Mon Mar 29, 2021 7:20 pm

e38 wrote:
Avgeek21 wrote:
I’d rather be home everyday than spend time away in hotels . . .Day trips all day every day...


Not for me; I do not like day trips! (well, once in a while is ok).

In my case, it is about a 45 - 60 minute drive to the airport from my home, and I don't want to do that frequently. (Yes, I know, many people commute to and from work much further than that and do it 20 or more days a month, but I prefer not to). At the company at which I work, flying day trips only would require about 12 - 13 days to fill a normal monthly schedule; i.e., 12 - 13 trips to the airport.

I think that is the benefit of a career with an airline--the flexibility to choose--and as you can see, everyone has different preferences.

With our monthly bid package (U.S. domestic network), the company builds everything from one day trips to five day trips.

I usually select trips that are 4 or 5 days long which results in driving to the airport 3 times a month and being away from home about 11 or 12 days a month. In my family, that works out satisfactorily and the three trips each month to the airport is fine with me.
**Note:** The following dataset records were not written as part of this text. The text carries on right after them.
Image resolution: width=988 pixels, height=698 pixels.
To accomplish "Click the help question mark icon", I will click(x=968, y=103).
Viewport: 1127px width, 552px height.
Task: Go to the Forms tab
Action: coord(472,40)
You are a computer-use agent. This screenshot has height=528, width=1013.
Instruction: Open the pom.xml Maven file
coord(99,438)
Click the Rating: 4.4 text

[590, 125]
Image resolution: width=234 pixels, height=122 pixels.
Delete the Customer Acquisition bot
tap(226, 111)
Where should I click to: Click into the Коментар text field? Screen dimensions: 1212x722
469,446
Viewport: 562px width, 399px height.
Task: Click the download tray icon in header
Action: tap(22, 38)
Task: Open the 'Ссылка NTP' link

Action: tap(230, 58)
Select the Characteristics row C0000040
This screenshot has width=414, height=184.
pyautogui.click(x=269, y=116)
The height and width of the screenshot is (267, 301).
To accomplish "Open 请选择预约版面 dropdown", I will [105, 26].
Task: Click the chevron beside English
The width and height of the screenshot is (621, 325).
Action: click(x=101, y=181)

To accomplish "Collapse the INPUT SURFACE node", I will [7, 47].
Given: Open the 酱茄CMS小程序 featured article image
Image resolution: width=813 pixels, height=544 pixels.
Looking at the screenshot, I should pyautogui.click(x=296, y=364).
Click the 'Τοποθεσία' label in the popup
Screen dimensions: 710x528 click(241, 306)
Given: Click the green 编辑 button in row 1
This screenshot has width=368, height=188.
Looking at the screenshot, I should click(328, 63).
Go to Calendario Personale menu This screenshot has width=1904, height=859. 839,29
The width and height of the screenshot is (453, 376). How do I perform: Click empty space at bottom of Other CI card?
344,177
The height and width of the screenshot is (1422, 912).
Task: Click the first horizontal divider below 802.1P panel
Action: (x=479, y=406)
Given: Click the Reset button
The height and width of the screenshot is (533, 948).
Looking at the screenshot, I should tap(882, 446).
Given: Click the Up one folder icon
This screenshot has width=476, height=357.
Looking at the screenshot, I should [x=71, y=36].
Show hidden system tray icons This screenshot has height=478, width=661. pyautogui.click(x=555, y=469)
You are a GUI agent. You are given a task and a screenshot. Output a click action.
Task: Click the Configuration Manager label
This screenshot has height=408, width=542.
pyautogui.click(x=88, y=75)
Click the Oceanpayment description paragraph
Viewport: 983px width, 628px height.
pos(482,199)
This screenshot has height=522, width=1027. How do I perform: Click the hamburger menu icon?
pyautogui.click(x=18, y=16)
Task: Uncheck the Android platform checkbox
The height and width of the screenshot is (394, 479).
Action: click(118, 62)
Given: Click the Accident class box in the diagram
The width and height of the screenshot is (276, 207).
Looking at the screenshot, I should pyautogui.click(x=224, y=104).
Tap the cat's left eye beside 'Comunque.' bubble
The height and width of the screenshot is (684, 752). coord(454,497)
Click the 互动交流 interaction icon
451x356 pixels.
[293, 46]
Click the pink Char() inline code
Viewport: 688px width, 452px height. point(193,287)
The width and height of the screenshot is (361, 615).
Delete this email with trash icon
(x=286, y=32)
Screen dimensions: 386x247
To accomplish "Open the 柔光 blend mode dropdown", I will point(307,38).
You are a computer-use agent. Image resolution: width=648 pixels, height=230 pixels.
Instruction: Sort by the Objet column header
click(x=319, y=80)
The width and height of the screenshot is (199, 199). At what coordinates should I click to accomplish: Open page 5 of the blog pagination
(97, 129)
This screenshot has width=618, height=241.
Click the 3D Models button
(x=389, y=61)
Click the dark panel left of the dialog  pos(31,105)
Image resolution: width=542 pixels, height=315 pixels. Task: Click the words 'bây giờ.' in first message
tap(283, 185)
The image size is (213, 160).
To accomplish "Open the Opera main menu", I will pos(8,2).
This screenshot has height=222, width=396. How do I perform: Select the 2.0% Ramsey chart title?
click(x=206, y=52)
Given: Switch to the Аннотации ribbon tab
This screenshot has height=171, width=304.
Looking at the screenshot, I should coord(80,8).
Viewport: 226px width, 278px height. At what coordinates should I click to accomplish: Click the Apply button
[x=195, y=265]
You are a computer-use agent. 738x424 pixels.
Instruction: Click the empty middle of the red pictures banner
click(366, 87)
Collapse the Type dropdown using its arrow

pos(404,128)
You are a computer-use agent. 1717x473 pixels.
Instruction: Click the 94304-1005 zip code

Always interesting, how everyone has different preferences.

e38


Agreed! When I was a flight attendant, I hated day trips. All that time on the El in Chicago was worthless. Plus, because of cost of living issues, many crew members are commuters. Day trips do not work for most commuters because the employee - not the airline - is responsible for the hotel cost between trips.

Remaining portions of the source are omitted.